During SF2-1, component images R1 and R3 are directed to their
position 1 (R1-1 and R3-1), while component images R2 and R4 are
directed to their position 2 (R2-2 and R4-2). Similarly, during
SF2-2, component images R1 and R3 are directed to their position 3
(R1-3 and R3-3), while component images R2 and R4 are directed to
their position 4 (R2-4 and R4-4).
[0059] It will be apparent that the projection positions and the
sequence of position shifting shown in FIG. 8 are examples only,
and are highly simplified for purposes of explanation. Many more
combinations and variations are possible. For example, each
projector can be configured to shift between many positions, and is
not limited to four positions. Additionally, the order of shifting
can vary, such as according to a random selection algorithm, or in
response to individual shifting command strings provided with image
data groups.
[0060] The movement of component images can be in discrete jumps as
illustrated above, or the system can be configured to provide
smooth transitions throughout a range of projection positions. The
movement frequency can be at a very high sub-frame timing (e.g.many
temporal sub-frames and corresponding image position shifts per
each image frame), or as slow as many frames per cycle (e.g. an
image shift after some number of complete image frame intervals).

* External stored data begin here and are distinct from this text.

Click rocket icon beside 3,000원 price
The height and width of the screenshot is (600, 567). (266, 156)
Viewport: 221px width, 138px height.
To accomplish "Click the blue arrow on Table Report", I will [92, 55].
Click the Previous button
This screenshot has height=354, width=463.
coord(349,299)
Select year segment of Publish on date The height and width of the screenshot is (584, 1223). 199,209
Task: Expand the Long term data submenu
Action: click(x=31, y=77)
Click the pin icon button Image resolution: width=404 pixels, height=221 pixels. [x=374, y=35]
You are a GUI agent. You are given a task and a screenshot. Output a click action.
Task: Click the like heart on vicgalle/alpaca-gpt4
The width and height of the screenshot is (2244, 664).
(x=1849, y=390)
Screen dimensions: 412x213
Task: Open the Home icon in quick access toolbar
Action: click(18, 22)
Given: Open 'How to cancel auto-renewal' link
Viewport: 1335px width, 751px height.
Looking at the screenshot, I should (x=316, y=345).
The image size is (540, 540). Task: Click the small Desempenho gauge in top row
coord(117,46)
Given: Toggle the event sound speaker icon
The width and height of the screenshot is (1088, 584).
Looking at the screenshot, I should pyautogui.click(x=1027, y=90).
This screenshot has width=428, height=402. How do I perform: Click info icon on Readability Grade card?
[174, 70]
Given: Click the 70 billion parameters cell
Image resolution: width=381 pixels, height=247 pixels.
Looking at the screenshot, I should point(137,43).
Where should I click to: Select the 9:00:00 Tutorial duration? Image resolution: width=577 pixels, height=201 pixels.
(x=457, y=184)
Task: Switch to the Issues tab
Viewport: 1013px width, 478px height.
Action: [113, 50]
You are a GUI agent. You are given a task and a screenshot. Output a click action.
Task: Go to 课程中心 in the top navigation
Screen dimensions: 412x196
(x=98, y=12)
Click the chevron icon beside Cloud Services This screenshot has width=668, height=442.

Where sub-frame timing is used, the length of the sub-frames can
vary and does not need to be uniform. For example, where a 1/60
second image frame is divided into two sub-frames, the first
sub-frame can be 1/100 second, while the second sub-frame is 1/150
second.
[0061] A dynamic superposition system and method as disclosed
herein can also provide many of the benefits of or be combined with
a wobulation system. A wobulation system is a system that shifts
the pixels in an image a fraction (typically) of a pixel dimension
at a rate that can be a multiple of the image refresh rate, while
simultaneously resampling the image data to compensate for the new
pixel position while retaining the projected image in the same
location relative to the projection surface. The result of
wobulation is to obscure pixel edges and increase the number of
addressed locations in the displayed image, and thus increase the
apparent resolution of the image.
[0062] The image-shifting effect of a wobulation system upon a
projected image is illustrated in FIGS. 9 and 10. Shown in FIG. 9
is a group of horizontally-oriented pixels to illustrate the effect
of shifting the image as described above. The group of pixels 190,
shown in solid lines, represent a portion of an image when at a
default projection location. This can be the pixel location when
the wobulator window is at a neutral position. However, when the
wobulator window tilts in one or more degrees of freedom, the
position of the group of pixels is shifted to a shifted position,
represented by the pixel group 190' (in dashed lines). The shifted
pixel group shown in FIG. 9 is shifted upward a distance dy, and to
the left a distance dx from the default pixel location. This sort
of shift can be produced by two-axis wobulation, or it can be
provided by a single-axis wobulator device that is oriented with
its pivoting axis oriented at some angle (e.g. 45.degree.) with
respect to the alignment of rows and columns of pixels. In other
words, the shift is parallel to the diagonal across an individual
pixel.
[0063] An alternative wobulation scheme is illustrated in FIG. 10,
wherein a group of pixels 196 is oriented in a diagonal
orientation, rotated approximately 45.degree. from the horizontal.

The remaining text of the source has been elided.